Exercise details: For the word "computer", find each line in the entries where it occurs and copy that line.

Study material:

-*-*-

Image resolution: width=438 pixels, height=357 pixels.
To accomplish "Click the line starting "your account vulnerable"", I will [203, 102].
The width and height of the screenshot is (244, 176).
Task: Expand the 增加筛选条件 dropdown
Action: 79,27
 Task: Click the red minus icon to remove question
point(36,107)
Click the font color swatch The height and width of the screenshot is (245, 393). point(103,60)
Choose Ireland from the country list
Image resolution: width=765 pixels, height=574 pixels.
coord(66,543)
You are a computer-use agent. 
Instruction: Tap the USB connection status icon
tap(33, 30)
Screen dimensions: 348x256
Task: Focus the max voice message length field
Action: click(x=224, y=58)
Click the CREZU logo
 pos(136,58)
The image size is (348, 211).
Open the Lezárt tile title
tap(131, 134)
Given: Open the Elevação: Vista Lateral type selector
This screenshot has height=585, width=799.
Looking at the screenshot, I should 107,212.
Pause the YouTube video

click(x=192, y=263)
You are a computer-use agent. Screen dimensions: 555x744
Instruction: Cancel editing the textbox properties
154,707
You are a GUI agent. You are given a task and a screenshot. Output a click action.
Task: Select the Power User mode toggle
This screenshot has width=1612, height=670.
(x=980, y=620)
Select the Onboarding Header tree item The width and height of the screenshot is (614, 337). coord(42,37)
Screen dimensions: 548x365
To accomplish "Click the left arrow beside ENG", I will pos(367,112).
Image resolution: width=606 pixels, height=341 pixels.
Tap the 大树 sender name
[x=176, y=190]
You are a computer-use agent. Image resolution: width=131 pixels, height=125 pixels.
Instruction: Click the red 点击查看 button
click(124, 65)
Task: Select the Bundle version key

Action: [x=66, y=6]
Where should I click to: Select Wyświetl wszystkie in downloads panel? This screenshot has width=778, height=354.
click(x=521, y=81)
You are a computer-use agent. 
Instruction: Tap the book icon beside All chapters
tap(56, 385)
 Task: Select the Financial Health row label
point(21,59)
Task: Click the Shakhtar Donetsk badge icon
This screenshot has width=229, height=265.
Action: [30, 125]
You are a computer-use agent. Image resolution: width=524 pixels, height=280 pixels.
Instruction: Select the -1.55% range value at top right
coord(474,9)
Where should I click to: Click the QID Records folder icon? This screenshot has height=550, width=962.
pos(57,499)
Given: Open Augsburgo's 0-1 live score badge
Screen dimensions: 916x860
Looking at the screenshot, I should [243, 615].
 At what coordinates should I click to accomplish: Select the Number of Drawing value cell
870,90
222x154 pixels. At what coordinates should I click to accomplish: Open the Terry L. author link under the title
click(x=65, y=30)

-*-*-

Reply to the exercise:
You are a computer-use agent. 
You are a computer-use agent. Screen dimensions: 555x744
You are a computer-use agent. Image resolution: width=131 pixels, height=125 pixels.
You are a computer-use agent. 
You are a computer-use agent. Image resolution: width=524 pixels, height=280 pixels.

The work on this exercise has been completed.